Court Opinion

ID: 6611499
Source: CourtListenerOpinion
Date Created: 2022-07-20 20:18:09.621567+00
Date Added: 2024-06-11T15:58:22.526511
License: Public Domain

STEINBERG, Judge,
concurring in part and dissenting in part:
I concur with the Court’s rejection of the Secretary’s first and second bases for proposing dismissal of the appeal. However, I believe that appellant’s September 10, 1993, motion for a 60-day stay of proceedings in order to seek counsel to represent her before the Court should be granted. Although perhaps such a request could properly be denied under extraordinary circumstances, this case certainly presents no such circumstances. The pro se appellant has had no opportunity even to file a brief in support of her appeal.
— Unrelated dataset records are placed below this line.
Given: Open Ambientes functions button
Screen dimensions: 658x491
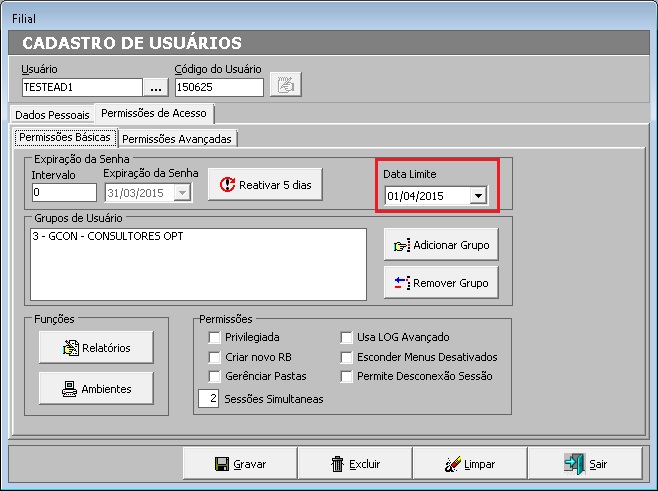Looking at the screenshot, I should 95,389.
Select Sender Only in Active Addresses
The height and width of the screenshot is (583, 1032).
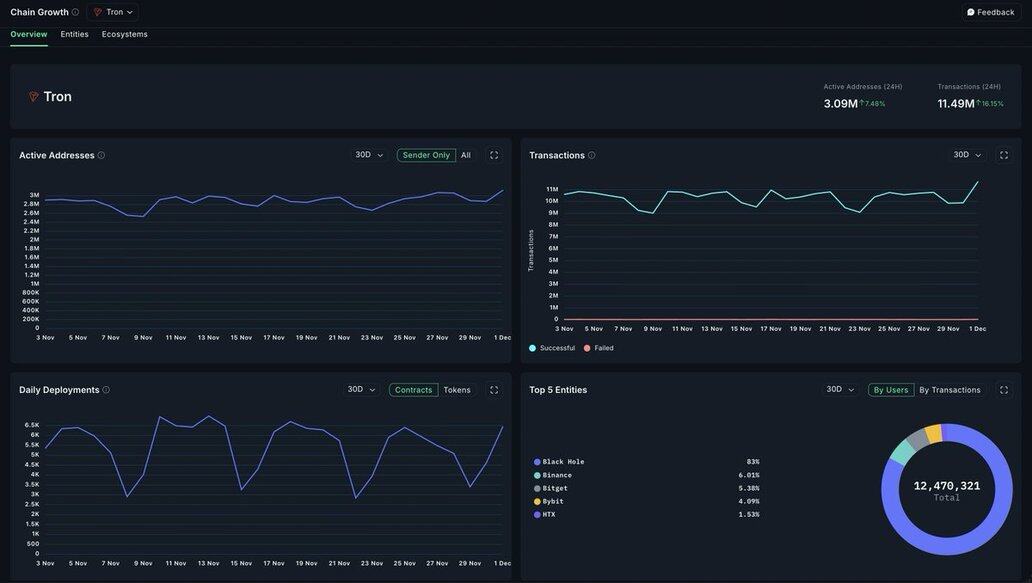[426, 155]
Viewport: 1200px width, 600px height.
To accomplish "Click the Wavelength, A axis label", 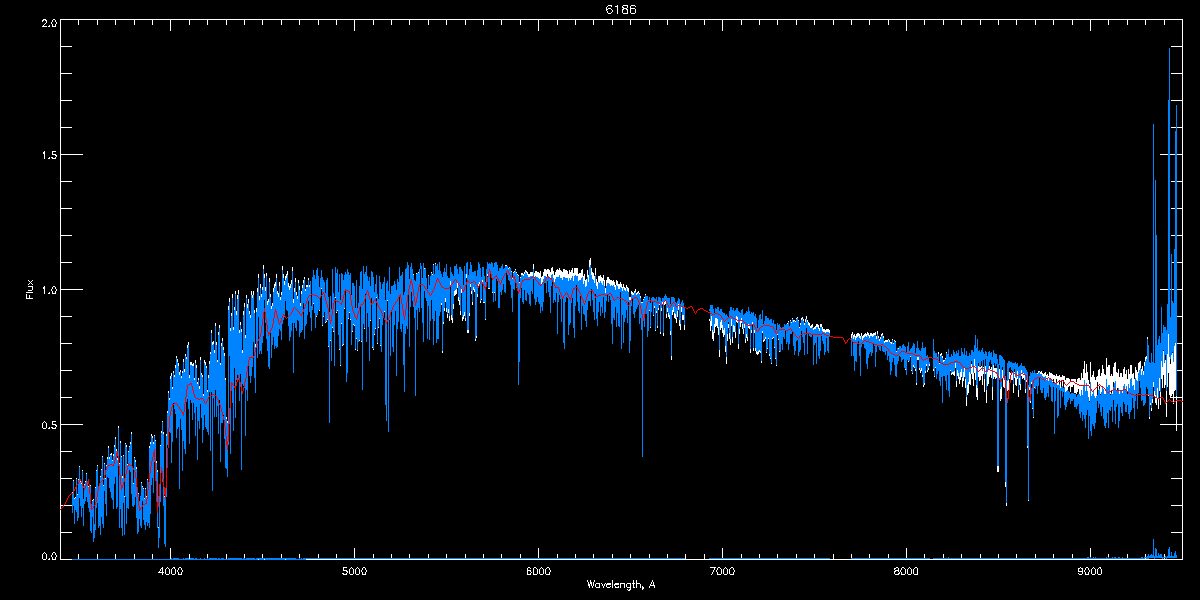I will 620,585.
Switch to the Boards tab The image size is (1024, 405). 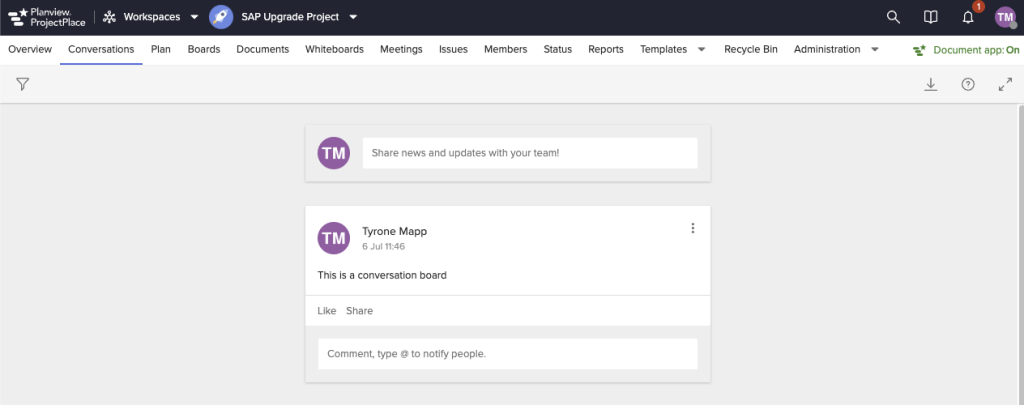tap(204, 49)
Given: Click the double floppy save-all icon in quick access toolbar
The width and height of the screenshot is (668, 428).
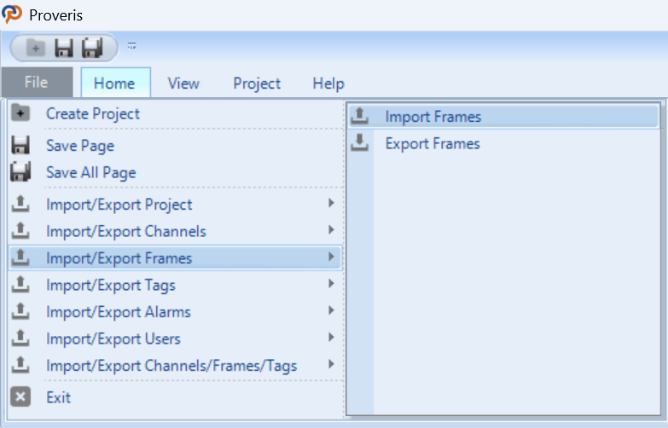Looking at the screenshot, I should pyautogui.click(x=92, y=48).
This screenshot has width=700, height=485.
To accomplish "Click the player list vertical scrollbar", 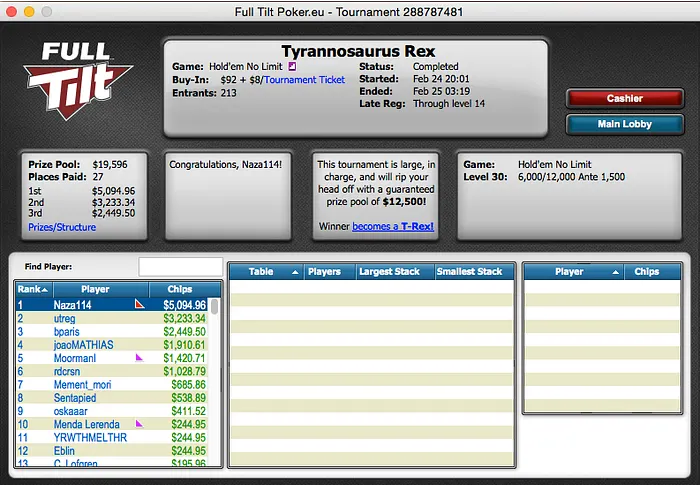I will [215, 380].
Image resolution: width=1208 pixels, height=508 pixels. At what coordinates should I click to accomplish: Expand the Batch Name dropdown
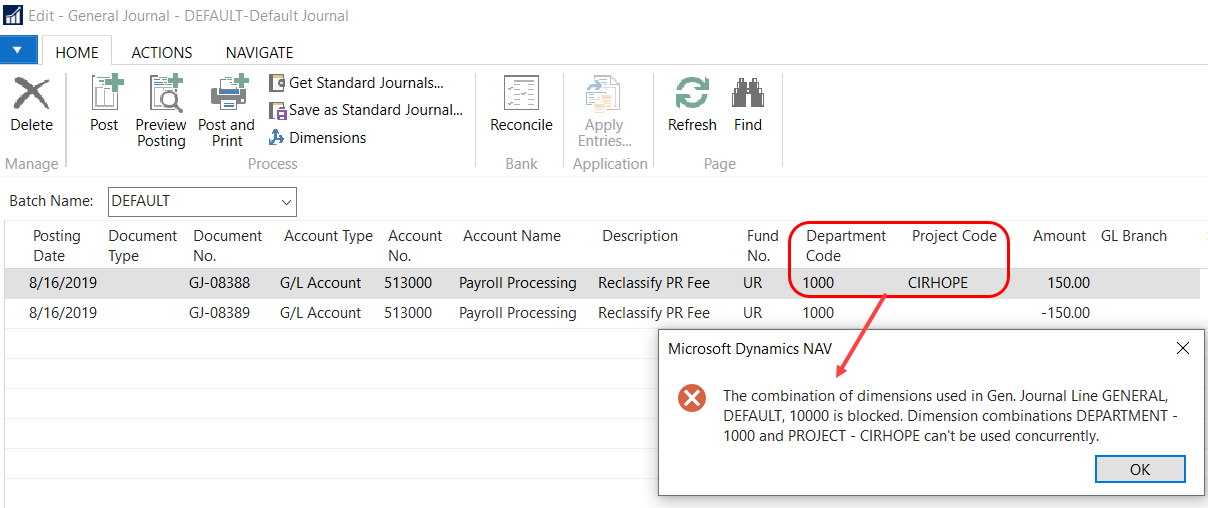(x=287, y=202)
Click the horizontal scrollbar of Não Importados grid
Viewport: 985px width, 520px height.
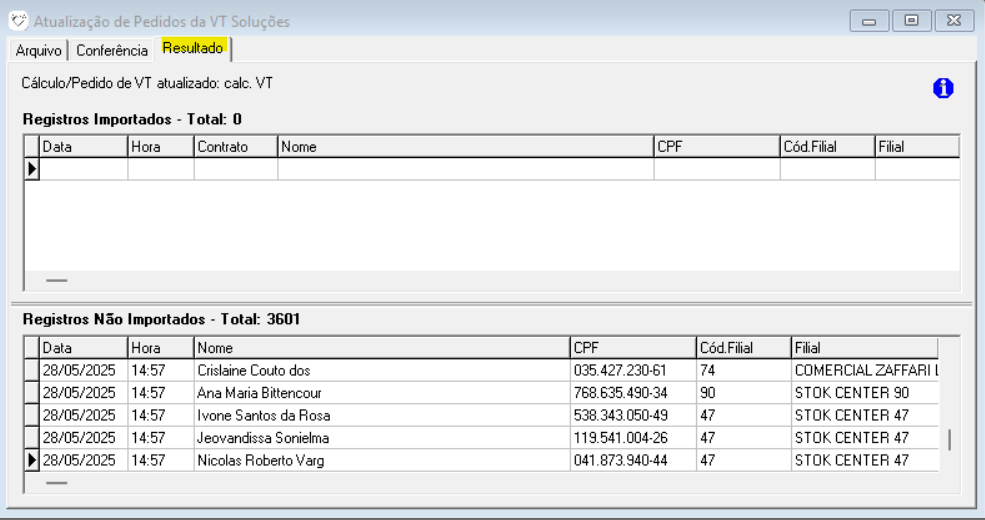point(57,482)
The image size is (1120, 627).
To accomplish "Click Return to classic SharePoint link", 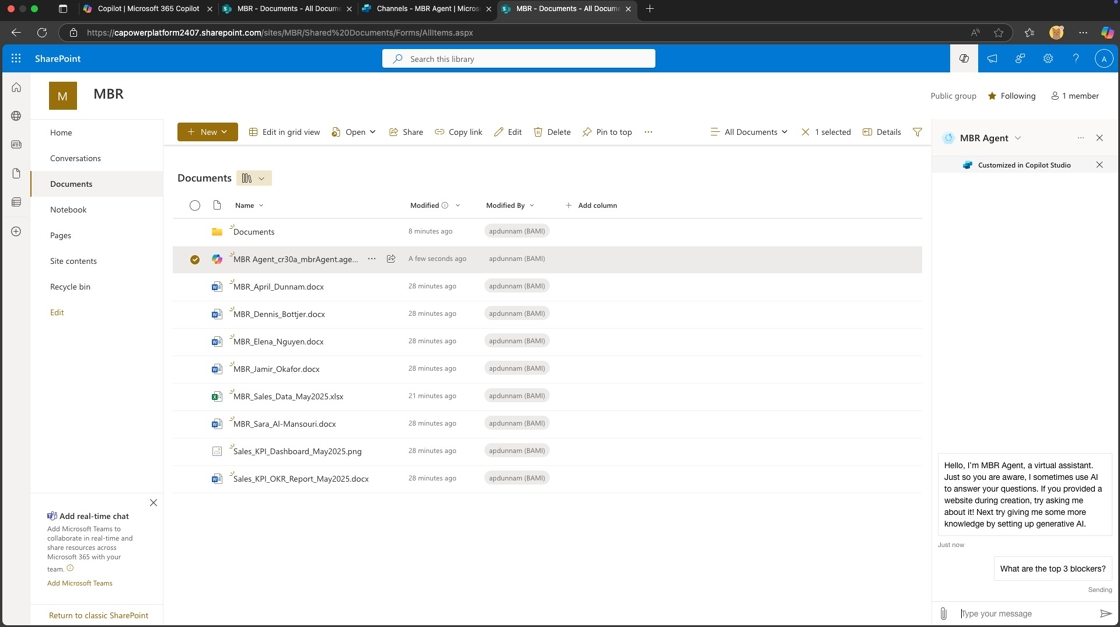I will 98,615.
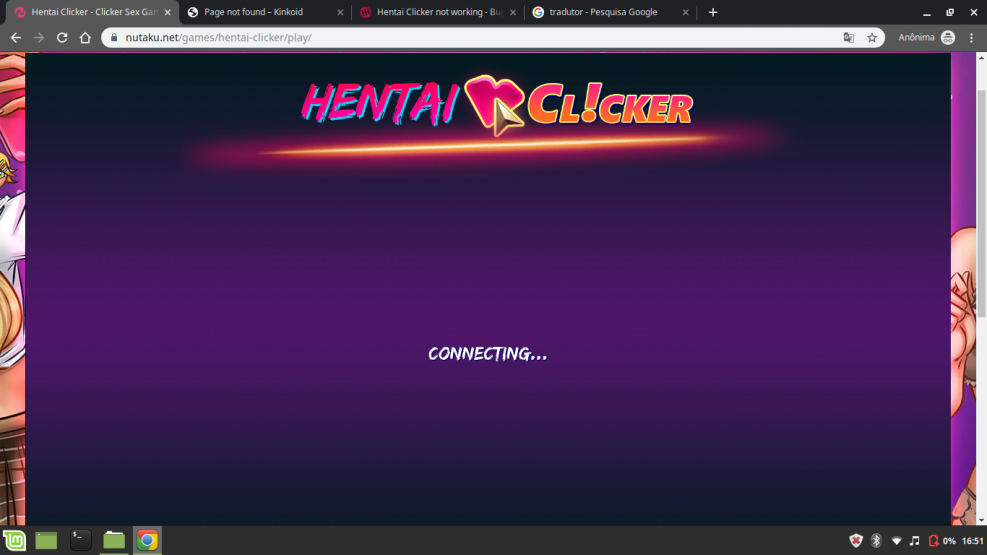Open the Chrome three-dot menu
Image resolution: width=987 pixels, height=555 pixels.
tap(971, 38)
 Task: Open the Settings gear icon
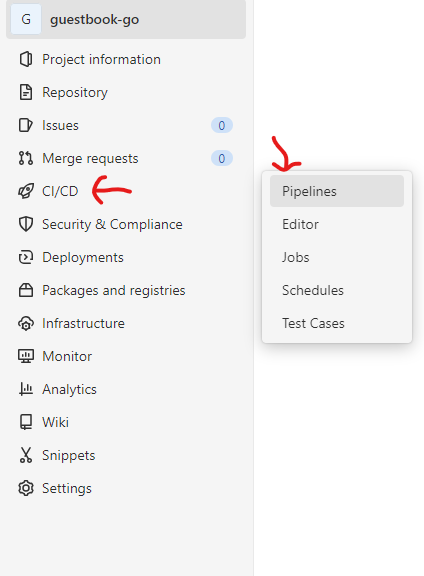[26, 488]
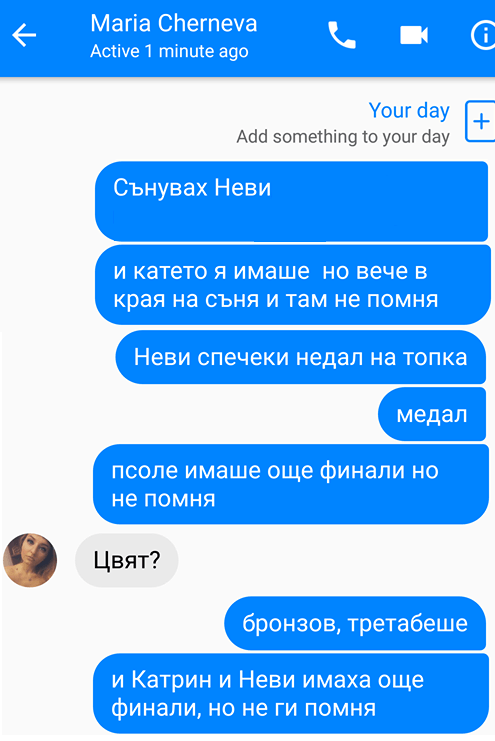Tap the Add something to your day text
Screen dimensions: 495x741
[343, 137]

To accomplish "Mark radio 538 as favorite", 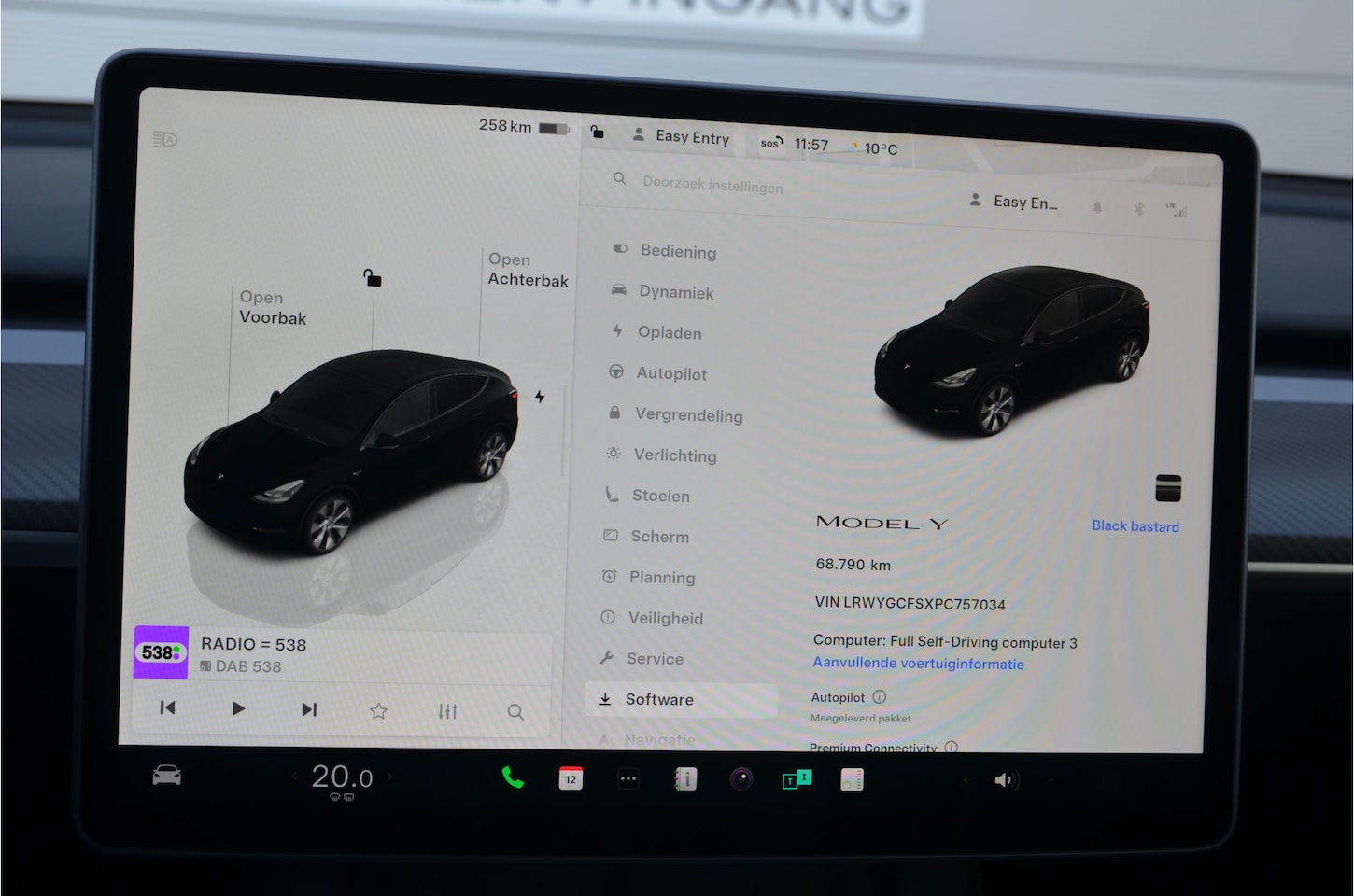I will point(378,711).
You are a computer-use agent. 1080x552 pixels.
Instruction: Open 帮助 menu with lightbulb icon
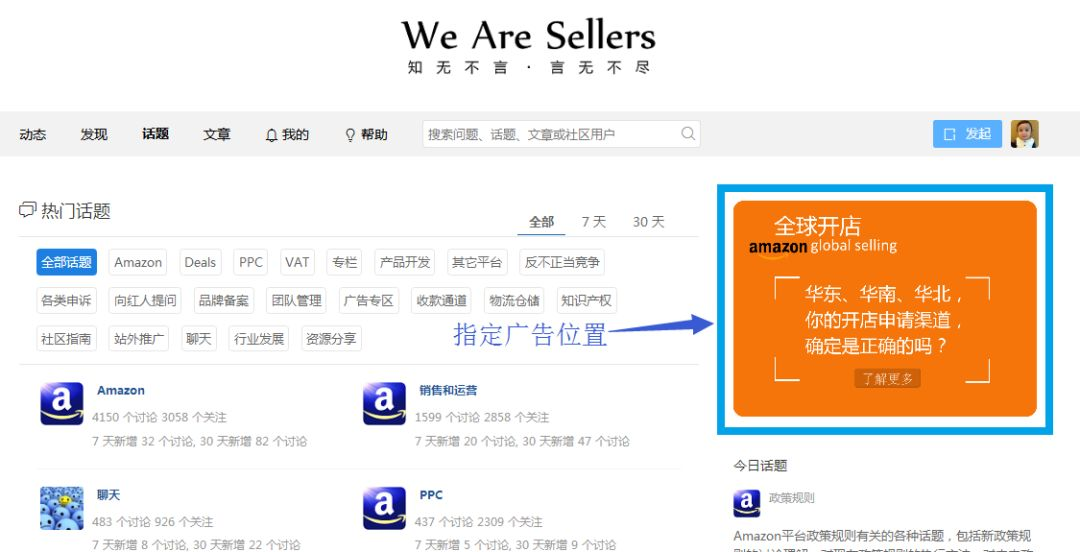(x=366, y=134)
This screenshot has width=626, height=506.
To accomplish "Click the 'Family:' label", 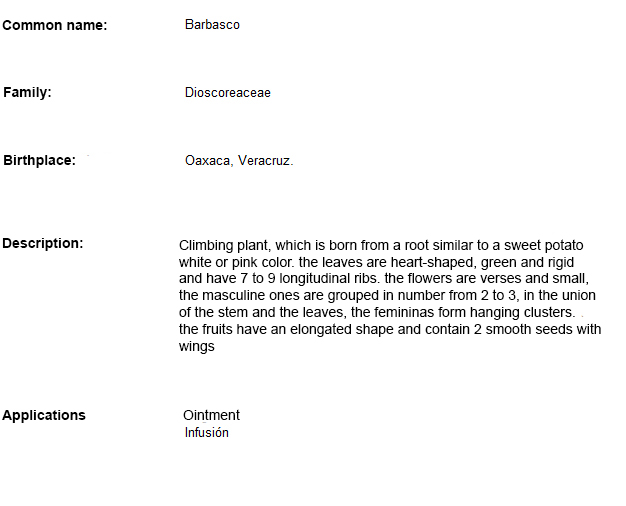I will 28,93.
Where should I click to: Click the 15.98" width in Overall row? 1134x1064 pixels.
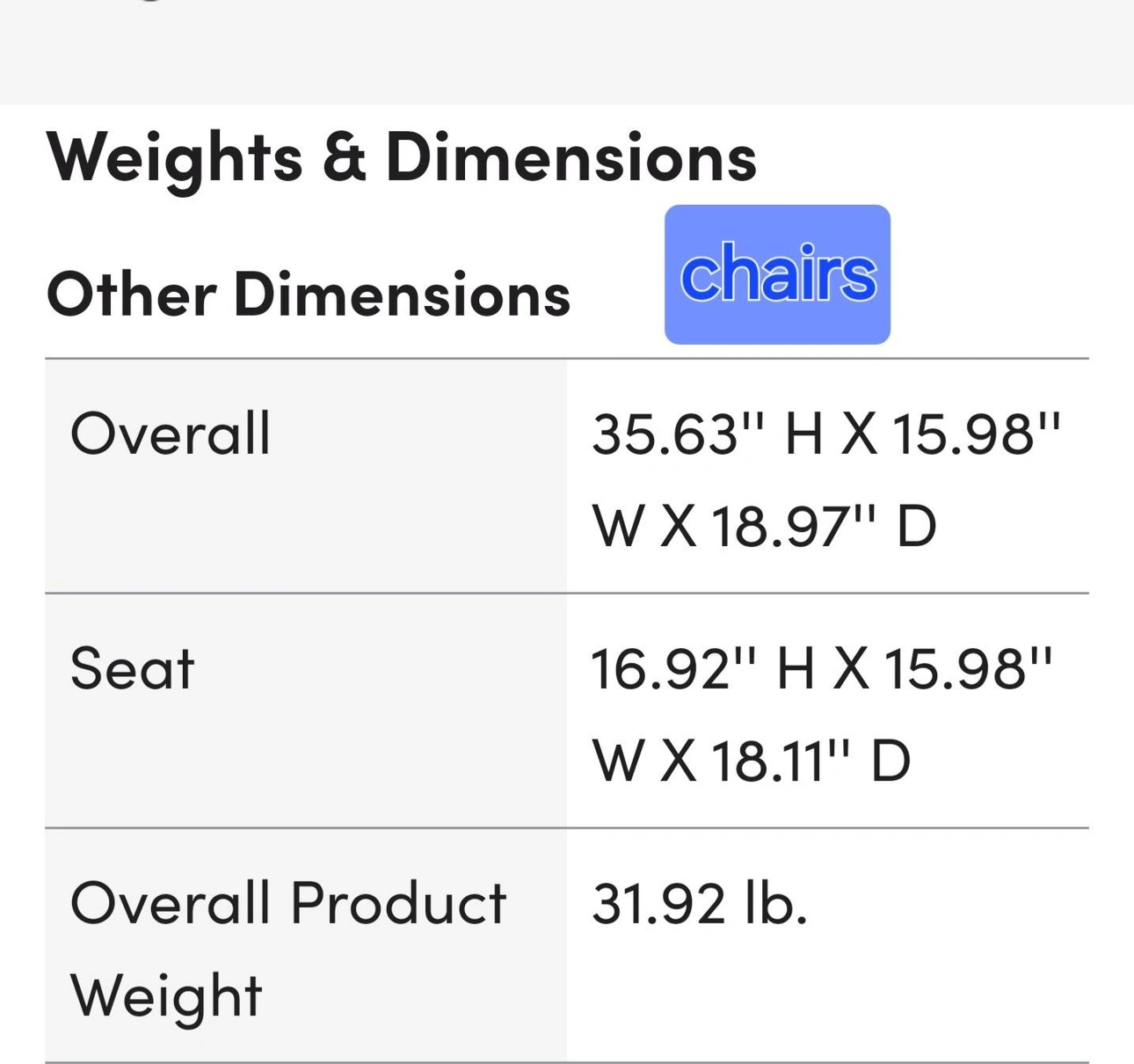coord(977,434)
Moreover, although I tend to agree with the Court that dismissal under Patterson v. Brown, 5 Vet.App. 362 (1993), is indicated, I do not believe the Court should order dismissal without first issuing a show-cause order to an appellant, especially where she is seeking to retain counsel to represent her. Although, in its dismissal of her appeal, the Court has allowed appellant a period of 90 days, rather than the usual 44 (see U.S. Vet.App.R. 35(b) (motion for reconsideration and/or review may be filed within 14 days after Court’s decision), 26(c) (additional 30 days added to filing period for appellants located in Philippines)) before judgment is to be entered — presumably to allow her more readily to move for reconsideration or en banc review, with or without counsel, of the Court’s dismissal order — either such alterna*181tive unfairly places procedural barriers in the path of the exercise of her right to be heard on whether her appeal should be dismissed. An appellant moving for panel reconsideration of its decision has the unenviable burden of convincing three (or here two) judges that they were mistaken. An appellant requesting en banc review faces the extremely difficult task of demonstrating that such review is “necessary to secure or maintain uniformity of decision among panels”, that “the case involves a question of exceptional importance”, or that “other unusual circumstances” warrant review by the full Court. See Mata v. Brown, 4 Vet.App. 276 (1993) (per curiam order); Internal Operating Procedures V.(b). Even if successful in gaining en banc review, an appellant would still have to convince a majority of the seven-judge Court that the panel decision was wrong. No appellant in the history of the Court has prevailed on such a motion, let alone been successful in overturning an adverse panel decision.
I find unseemly the majority’s haste to slam shut the door to judicial review, while throwing to the appellant widow an unpalatable panel-reconsideration or en-banc-review “bone”. She should have her day in Court about whether she can have her day in court on her appeal, and she should not have to overcome any artificial barriers along the way.